• **TASK 1**: In the records, edit the stretch from the line containing "The image size is (1024, 768). Find" through the line containing "center [984, 18]." by replacing "Find the location of" with "Identify the position of" and leaving everything else unchanged. Return only those lines.

• **TEXT SECTION**:
★ ★ ★ ★ ★

VibeStream

VibeStream is a content-based movie recommendation system that uses vector-space similarity to recommend movies based on metadata rather than user behavior. The system is designed to solve the cold-start problem without relying on user history or collaborative filtering.

TL;DR

VibeStream converts movie metadata into high-dimensional feature vectors and computes cosine similarity to recommend semantically similar movies. The system prioritizes determinism, explainability, and fast inference over black-box personalization.

Links

Video Demo: https://youtu.be/0zz2Y1T1cqg
Live Application: https://vibestream.streamlit.app/
Portfolio: https://harshlad.vercel.app/

Problem Statement

Traditional recommendation systems rely heavily on user interaction data (collaborative filtering), which introduces two major issues:

Cold-start problem for new users with no interaction history
Echo chambers driven by popularity bias and feedback loops

VibeStream approaches recommendation as a pure content similarity problem, enabling meaningful recommendations without any prior user data. This makes it ideal for:

New platforms with limited user data
Privacy-conscious applications that avoid tracking
Scenarios requiring explainable recommendations

ML Pipeline

1. Dataset

TMDB 5000 Movies Dataset (~4,800 movies after cleaning)
Metadata fields used:
- Title: Movie name
- Overview: Plot summary (primary semantic signal)
- Genres: Action, Drama, Sci-Fi, etc.
- Keywords: Thematic tags (e.g., "revenge", "space travel")
- Cast: Top 3 actors (name recognition matters)
- Crew: Director (auteur theory signal)

Design Decision: Limited cast to top 3 to prevent vector dilution from minor roles.

2. Preprocessing

Text Normalization

# Remove spaces from multi-word names to treat them as single tokens
# "Christopher Nolan" → "ChristopherNolan"
# Prevents vectorizer from splitting director names

Feature Fusion

Concatenate all metadata fields into unified "tags" string
Split overview into tokens while keeping names intact
Combine: overview + genres + keywords + cast + crew

Why this matters: Treating director names as atomic units preserves semantic meaning (e.g., "ChristopherNolan" carries more signal than "Christopher" + "Nolan").

★ ★ ★ ★ ★

• **EXERCISE MATERIALS**:
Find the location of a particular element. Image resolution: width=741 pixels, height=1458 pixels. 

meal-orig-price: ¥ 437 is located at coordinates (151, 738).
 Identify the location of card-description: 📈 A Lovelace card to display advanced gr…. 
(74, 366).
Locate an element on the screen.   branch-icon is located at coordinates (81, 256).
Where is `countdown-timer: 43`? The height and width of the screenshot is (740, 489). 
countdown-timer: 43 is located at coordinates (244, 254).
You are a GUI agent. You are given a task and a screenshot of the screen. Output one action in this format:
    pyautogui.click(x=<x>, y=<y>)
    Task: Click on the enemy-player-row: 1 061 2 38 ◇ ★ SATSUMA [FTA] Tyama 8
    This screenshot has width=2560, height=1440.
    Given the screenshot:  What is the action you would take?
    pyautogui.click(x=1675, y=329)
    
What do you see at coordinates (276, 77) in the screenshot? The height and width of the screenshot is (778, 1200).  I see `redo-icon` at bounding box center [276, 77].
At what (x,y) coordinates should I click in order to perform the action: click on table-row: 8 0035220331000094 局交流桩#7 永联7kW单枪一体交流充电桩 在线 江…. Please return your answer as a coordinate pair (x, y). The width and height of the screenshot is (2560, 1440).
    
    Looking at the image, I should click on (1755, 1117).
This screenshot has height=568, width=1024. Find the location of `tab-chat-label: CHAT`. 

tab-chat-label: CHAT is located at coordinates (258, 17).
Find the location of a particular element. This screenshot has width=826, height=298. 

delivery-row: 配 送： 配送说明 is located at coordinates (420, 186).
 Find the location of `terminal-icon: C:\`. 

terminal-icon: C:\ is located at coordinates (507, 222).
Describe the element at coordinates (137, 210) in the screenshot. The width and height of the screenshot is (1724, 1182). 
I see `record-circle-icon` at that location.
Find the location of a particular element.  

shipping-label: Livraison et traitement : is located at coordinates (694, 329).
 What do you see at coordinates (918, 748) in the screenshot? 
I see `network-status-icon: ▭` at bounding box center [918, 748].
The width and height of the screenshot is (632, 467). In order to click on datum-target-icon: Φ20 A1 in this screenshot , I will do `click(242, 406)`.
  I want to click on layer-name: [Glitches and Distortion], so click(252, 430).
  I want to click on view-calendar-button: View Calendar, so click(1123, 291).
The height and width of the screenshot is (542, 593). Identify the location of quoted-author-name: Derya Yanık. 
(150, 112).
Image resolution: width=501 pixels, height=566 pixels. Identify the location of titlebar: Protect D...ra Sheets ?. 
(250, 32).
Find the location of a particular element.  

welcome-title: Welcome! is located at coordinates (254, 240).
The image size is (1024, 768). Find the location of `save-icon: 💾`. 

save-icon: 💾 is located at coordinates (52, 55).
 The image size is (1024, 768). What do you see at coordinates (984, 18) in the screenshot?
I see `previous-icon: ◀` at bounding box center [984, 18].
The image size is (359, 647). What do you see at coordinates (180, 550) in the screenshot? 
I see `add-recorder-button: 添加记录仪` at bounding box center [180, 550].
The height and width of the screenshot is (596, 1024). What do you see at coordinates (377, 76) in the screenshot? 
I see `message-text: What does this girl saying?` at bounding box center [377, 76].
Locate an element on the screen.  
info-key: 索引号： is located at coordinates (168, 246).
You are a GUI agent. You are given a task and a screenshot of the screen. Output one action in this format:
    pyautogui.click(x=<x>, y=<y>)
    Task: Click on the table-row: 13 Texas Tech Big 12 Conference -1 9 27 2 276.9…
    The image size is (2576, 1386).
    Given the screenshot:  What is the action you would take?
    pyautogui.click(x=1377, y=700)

★ ★ ★ ★ ★

• **TASK 2**: Pick up the VibeStream project description where it stops and keep writing it.

• **EXPECTED OUTPUT 1**:
The image size is (1024, 768). Identify the position of `save-icon: 💾`. 

save-icon: 💾 is located at coordinates (52, 55).
 The image size is (1024, 768). What do you see at coordinates (984, 18) in the screenshot?
I see `previous-icon: ◀` at bounding box center [984, 18].

• **EXPECTED OUTPUT 2**:
Cleaning

Drop null values (reduces dataset from 5,000 → 4,803 movies)
Parse JSON-formatted fields using ast.literal_eval()
Remove English stopwords ("the", "is", "and") to reduce noise

3. Feature Engineering

Vectorization Strategy: CountVectorizer

CountVectorizer(max_features=5000, stop_words='english')

Why CountVectorizer over TF-IDF?

Simplicity: Raw term frequency captures presence of key features
Interpretability: Easy to explain which words drove similarity
Performance: Faster computation for precomputed similarity matrix
Domain fit: Movie metadata is short and dense (not long documents)

Trade-off acknowledged: TF-IDF would downweight common genre terms, but in movie metadata, genre repetition is actually a strong signal.

Vocabulary Constraints

Max features: 5,000 (balances expressiveness vs. sparsity)
Stop words: English stopwords removed
Output: Sparse matrix of shape (4803, 5000)

Sparsity consideration: Most movies share <5% vocabulary overlap, making cosine similarity effective at distinguishing content.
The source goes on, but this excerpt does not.